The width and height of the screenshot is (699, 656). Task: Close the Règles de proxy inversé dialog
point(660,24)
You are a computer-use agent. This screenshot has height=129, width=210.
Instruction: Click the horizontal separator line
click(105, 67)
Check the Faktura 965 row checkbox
# # # #
**PROBLEM DESCRIPTION**
Copy the material again from the line containing "You are a computer-use" through the last line, switching "separator" to "divider" and keeping everything else unchanged.

**REPLY**
You are a computer-use agent. This screenshot has height=129, width=210.
Instruction: Click the horizontal divider line
click(105, 67)
Check the Faktura 965 row checkbox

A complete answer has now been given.